◆ WORK INSTRUCTION: Only lines containing the string "click" belong in the answer; copy all of them from the entries.

◆ DATA EXTRACTS:
-.-.-

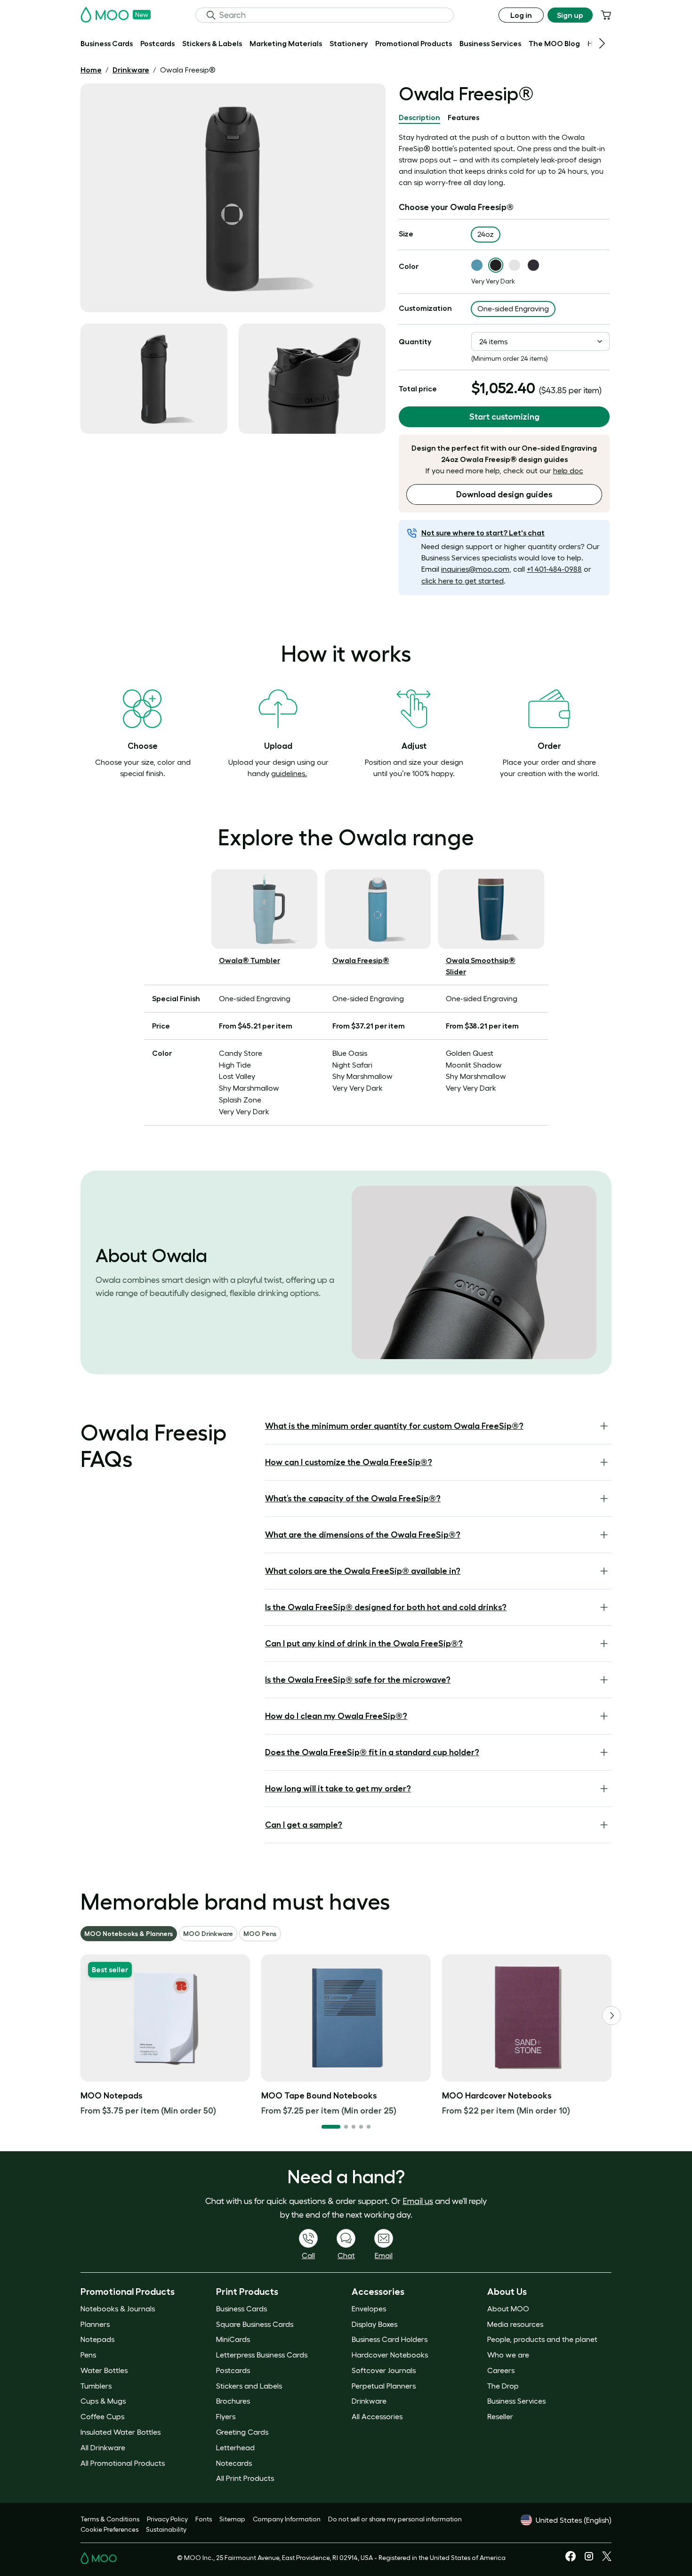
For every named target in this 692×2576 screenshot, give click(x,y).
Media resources (515, 2324)
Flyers (225, 2416)
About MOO (508, 2308)
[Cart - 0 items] (606, 15)
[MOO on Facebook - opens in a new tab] (570, 2559)
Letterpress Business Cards (261, 2354)
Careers (501, 2370)
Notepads (97, 2339)
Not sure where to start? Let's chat (483, 532)
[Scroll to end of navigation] (602, 43)
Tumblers (96, 2386)
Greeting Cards (242, 2432)
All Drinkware (102, 2447)
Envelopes (369, 2308)
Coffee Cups (102, 2416)
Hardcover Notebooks (390, 2354)
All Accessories (377, 2416)
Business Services (516, 2401)
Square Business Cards (254, 2324)
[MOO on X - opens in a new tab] (607, 2558)
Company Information (287, 2519)
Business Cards (241, 2308)
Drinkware (131, 69)
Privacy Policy (167, 2519)
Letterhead (235, 2447)
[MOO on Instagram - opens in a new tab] (589, 2559)
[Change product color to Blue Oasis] (477, 265)
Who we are (508, 2354)
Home (91, 69)
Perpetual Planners (384, 2386)
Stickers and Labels (249, 2386)
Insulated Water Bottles (120, 2432)
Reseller (500, 2416)
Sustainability (166, 2529)
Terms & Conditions (109, 2519)
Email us (417, 2201)
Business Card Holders (389, 2339)
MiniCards (233, 2339)
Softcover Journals (384, 2370)
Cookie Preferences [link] (109, 2529)
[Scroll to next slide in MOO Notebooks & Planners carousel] (611, 2015)
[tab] (419, 118)
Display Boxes (374, 2324)
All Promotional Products (122, 2463)
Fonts (203, 2519)
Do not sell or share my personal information (395, 2519)
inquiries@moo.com (475, 569)
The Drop (503, 2386)
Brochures (233, 2401)
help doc (568, 470)
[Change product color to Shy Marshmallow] (514, 265)
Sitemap (232, 2519)
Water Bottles (104, 2370)
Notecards (234, 2463)
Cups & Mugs (103, 2401)
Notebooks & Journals (117, 2308)
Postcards (233, 2370)
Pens (88, 2354)
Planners (95, 2324)
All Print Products (245, 2478)
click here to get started (462, 580)
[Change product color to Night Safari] (533, 265)
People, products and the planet (542, 2339)
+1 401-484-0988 (554, 569)
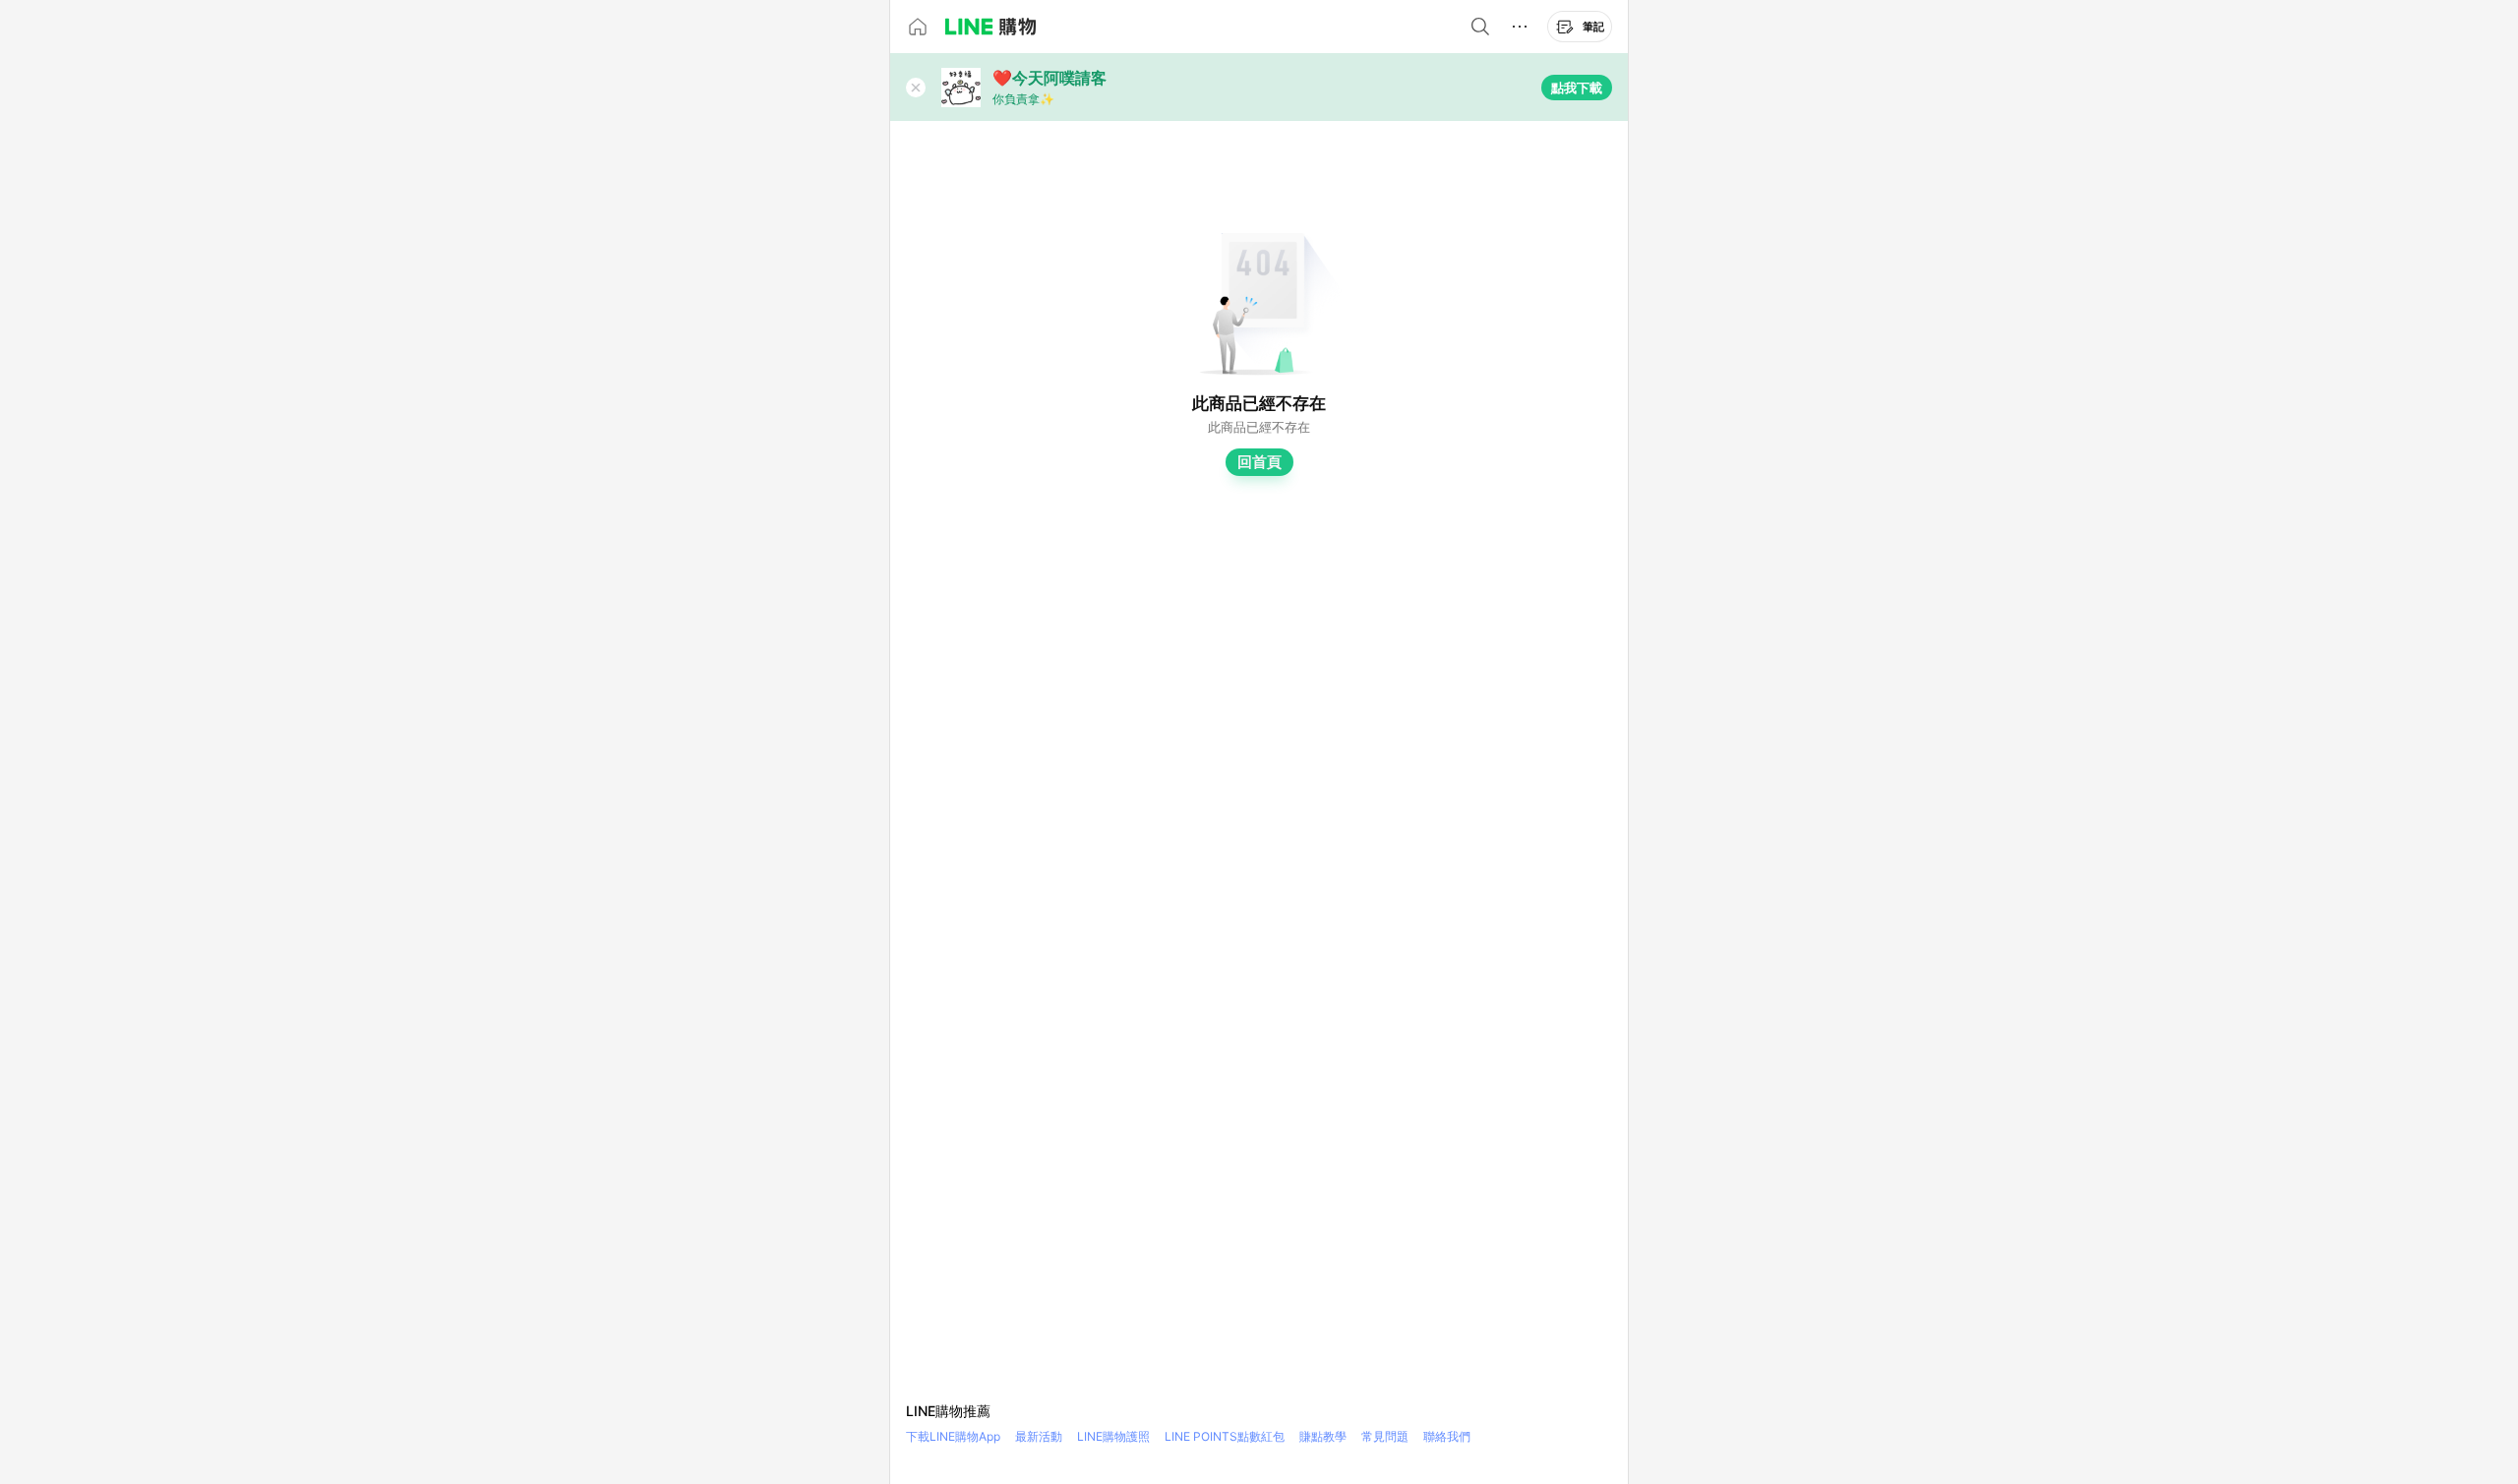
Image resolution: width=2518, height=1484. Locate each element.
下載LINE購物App (953, 1436)
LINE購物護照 (1113, 1436)
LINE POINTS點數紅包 (1225, 1436)
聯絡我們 (1446, 1436)
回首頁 (1259, 461)
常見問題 (1385, 1436)
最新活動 (1038, 1436)
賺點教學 (1323, 1436)
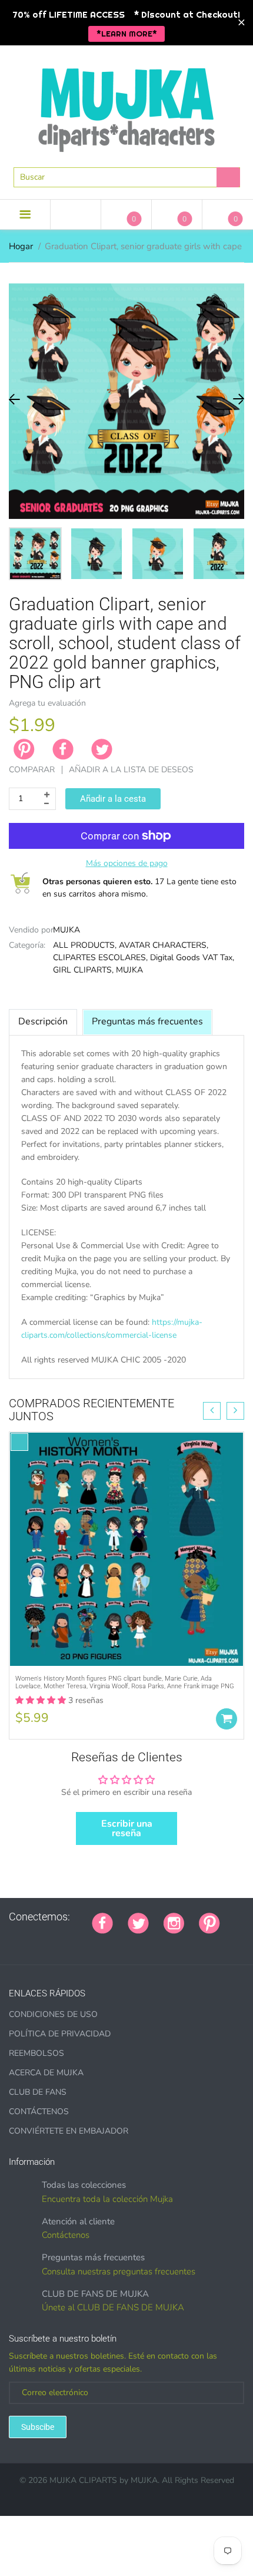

-.-.-

◆ SOLVED EXERCISE:
For every named target in this 692×2576 screenshot, give click(x,y).
click here to get started (462, 580)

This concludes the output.